幸せだわ、ケガの痛みなどどこかに吹き飛んでしまった。
このまま寝てしまえたらどれだけ気持ちがいいだろう、でも寝てしまうと司令官とお話が出来なくなってしまう。
それはダメ!少しでも長くこの状態を維持しなければ!
「こうしていると、娘が風邪を引いた時を思い出すな……。」
司令官が遠い日を懐かしむように目を細める、娘さん?司令官は娘さんがいらしたんですか?って言うか司令官って既婚者だったんですか!?
「もう亡くなってしまったがね、妻共々、9年近く前に深海棲艦の爆撃で殺された。」
そんな悲しそうな顔をしないでください司令官……、貴方はそんな悲しみを内に秘めて戦い続けていたんですね……。
「どんな方たちだったんですか?」
「女房は昔馴染みでな、美人とはお世辞にも言えなかったが君のように黒髪が似合う人でな。雰囲気は鳳翔に似ていたかな?」
つまり私も鳳翔さんのような女性になればいいわけですね!っと、いけない。こんな話の時にそんなこと考えるなんて不謹慎もいいとこだわ。
「娘は女房と違ってお転婆だったな、アレは私に似てしまったんだろうか。しょっちゅう男の子とケンカしては傷だらけで帰ってきていたよ。」
奥さんと娘さんの事を話す司令官、すごく嬉しそう……、幸せな家庭だったんだろうな……。
そんな司令官の幸せを深海棲艦は奪い取った……、そして3年前に先代をも司令官から奪ったのか。
「他の子達には言うなよ?この事は私の私兵と神風、後は戦死した君の先代くらいしか知らないんだから。」
満潮さん達も知らないんだ!なんだか初めて満潮さん達に勝った気がする!
まあ、勝つも負けるもないのだけど。
「先代の朝潮も、結局死なせてしまった。彼女は自分の命よりも私の命を優先する子だったからな……。」
そうか、先代は司令官の心までは守ろうとしなかったのね……、大切な人を悉く奪われた司令官にとっては生きている方が地獄でしょうに……。

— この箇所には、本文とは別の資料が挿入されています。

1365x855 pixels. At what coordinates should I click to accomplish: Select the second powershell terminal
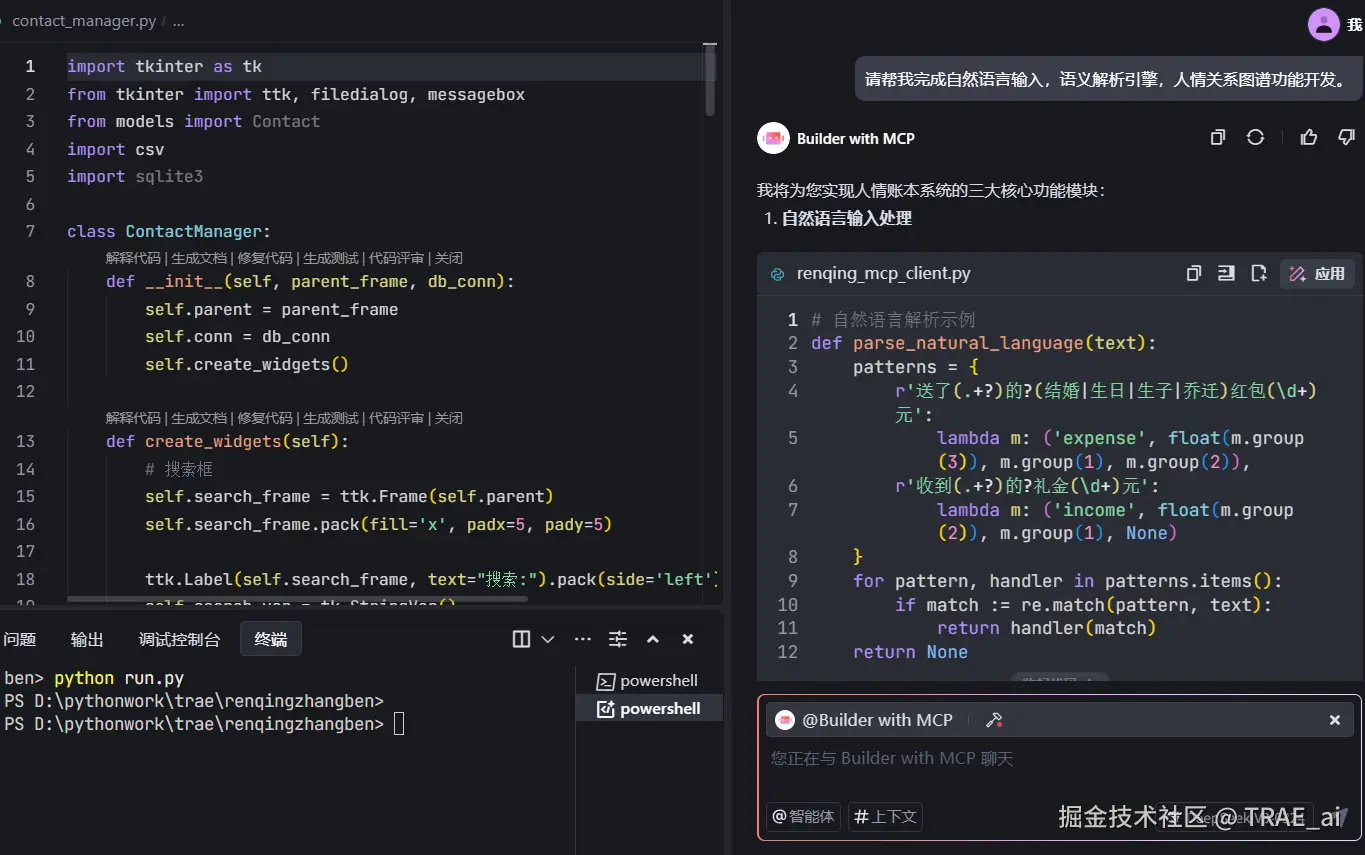(x=649, y=709)
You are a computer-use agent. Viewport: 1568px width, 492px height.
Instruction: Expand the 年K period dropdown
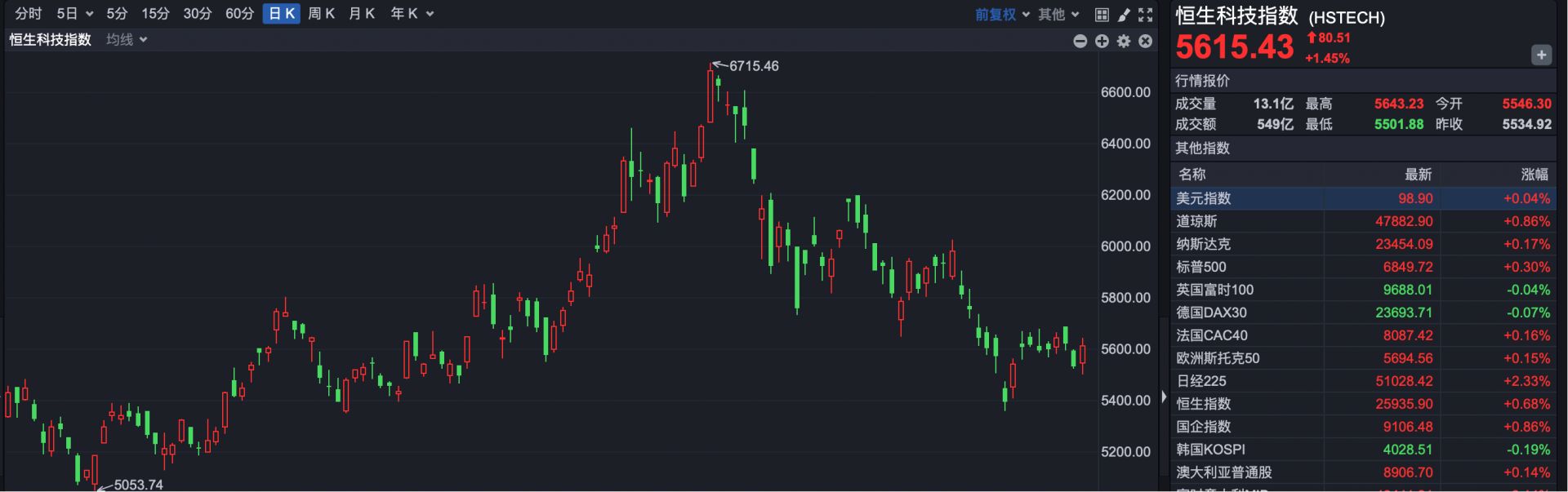point(412,14)
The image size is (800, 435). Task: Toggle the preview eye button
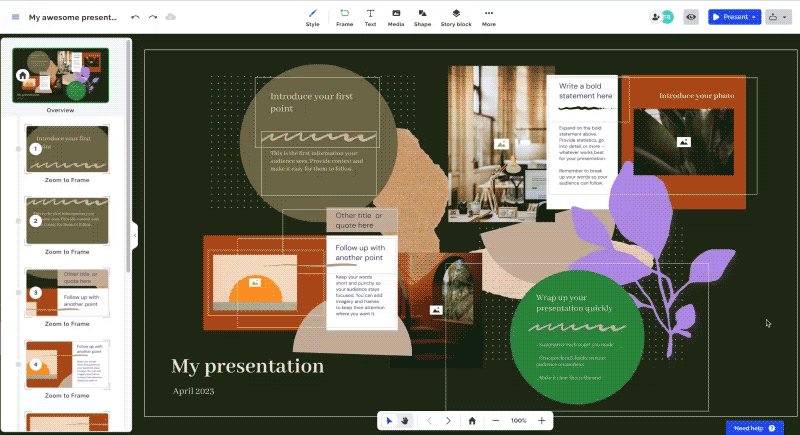pyautogui.click(x=690, y=17)
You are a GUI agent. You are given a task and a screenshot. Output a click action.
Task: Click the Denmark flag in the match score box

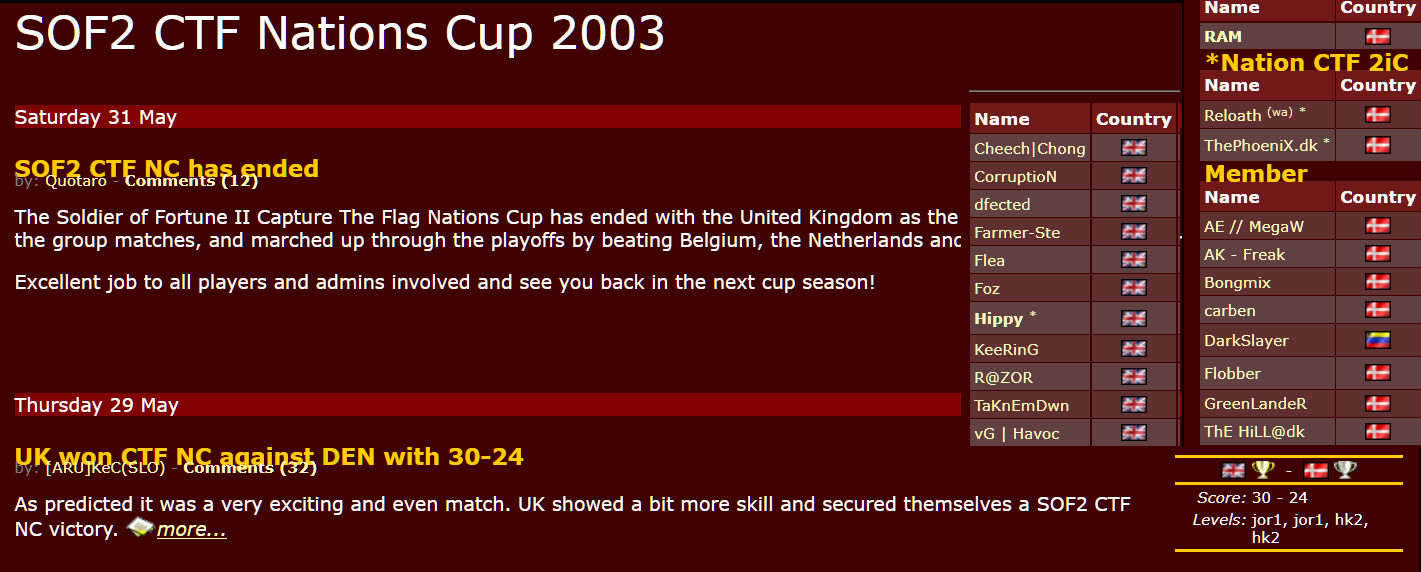click(1316, 470)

少しだけ先代に腹が立ったわ、私だったら命も心も、両方守って見せるのに。
「司令官、私は死にません。貴方も死なせません。だからもう、そんな悲しい顔はしないでください……。」
無理なのはわかってる、私が司令官の悲しみを断ち切るんだ。
そのためならどんな試練だって乗り越えて見せる。
神風さんに勝てるくらい強くなってやる!
「貴方の悲しみは私が断ち切ります。だから私にもっと試練を課してください!すべて乗り越えて見せます!」
司令官の顔から悲しみが消え、覚悟を決めたような表情に変わる。
まだ迷っておられたんですね、きっと私が子供だからだろう。
子供を戦場に出す罪悪感を完全に払拭できていなかったんだ。
「……わかった、だがもう2~3日は安静にしなさい。ケガが治らない事には出撃もさせられないからな。」
だけど今、司令官は覚悟を決めてくれた。
次からは前以上に厳しい戦場に送られるだろう、それでも構わない。
私は司令官の元に帰ってくるんだから
差し当たってはこのケガだ。
司令官の言う通りケガを直さなければ出撃なんてできない、小さな損傷でも駆逐艦には命取りになるものね。